コンポーザビリティとは、DeFiアプリケーションをモジュールのように組み合わせられることです。レンディングの受領証、DEXプール、ブリッジ送金などを別のプロトコルへの入力として利用できるため、戦略の積み重ねやプロトコル間の流動性が実現するとされています。
Composable Financeは、IBCを認証済みのクロスチェーン通信におけるパケットレイヤーとして扱っていました。プロジェクト資料では、自らのエコシステム内でIBCを利用するとともに、Picassoを主要ハブとして、CosmosネイティブではないチェーンへIBC形式の接続を拡張すると説明していました。
Picassoは、Composable Financeがインフラおよびファイナリティレイヤーとして利用したKusamaパラチェーンです。Substrateパレット、IBC関連の取り組み、PICAトークンと関連付けられており、Polkadot側に計画されたComposableパラチェーンとは別のものです。
MANTISは、Picassoのブリッジに関する前提とComposableの仮想マシンを組み合わせるインテント決済フレームワークです。ユーザーがインテントを表明し、ソルバーがその実行を競い、IBC対応チェーン上での決済を目指します。
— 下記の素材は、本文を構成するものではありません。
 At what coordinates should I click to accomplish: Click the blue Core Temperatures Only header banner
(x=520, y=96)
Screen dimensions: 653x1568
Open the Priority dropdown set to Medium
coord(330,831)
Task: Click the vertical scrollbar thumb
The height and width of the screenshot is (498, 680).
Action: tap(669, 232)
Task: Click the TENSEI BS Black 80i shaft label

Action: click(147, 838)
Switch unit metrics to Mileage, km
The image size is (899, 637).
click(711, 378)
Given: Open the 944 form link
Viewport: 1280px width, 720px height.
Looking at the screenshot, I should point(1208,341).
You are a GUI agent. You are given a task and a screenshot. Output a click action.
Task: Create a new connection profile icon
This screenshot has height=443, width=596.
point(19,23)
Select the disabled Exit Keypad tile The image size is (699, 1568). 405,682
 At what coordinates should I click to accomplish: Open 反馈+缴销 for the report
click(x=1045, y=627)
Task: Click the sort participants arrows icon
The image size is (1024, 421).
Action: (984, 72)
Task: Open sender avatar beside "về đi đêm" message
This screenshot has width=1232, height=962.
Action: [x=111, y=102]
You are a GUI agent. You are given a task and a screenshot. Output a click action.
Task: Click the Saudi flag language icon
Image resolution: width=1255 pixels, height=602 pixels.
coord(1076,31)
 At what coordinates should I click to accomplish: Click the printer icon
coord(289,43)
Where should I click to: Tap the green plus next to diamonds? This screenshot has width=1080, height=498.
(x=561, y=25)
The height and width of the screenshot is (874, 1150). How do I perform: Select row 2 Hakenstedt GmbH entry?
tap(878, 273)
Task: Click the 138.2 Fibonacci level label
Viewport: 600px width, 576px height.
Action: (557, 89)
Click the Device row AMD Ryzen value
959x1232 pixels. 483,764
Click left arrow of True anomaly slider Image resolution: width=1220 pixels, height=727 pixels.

PICAは、一般にPicassoのネイティブトークンとして説明されています。LAYRは、クラウドローン関連の配布を含むComposable Financeエコシステム全体を対象とする、計画中のガバナンストークンとして説明されていました。トークン生成、上場、ベスティングについては、一次情報源で確認してください。両トークンはスタック内の異なるレイヤーに位置しており、代替関係にはありません。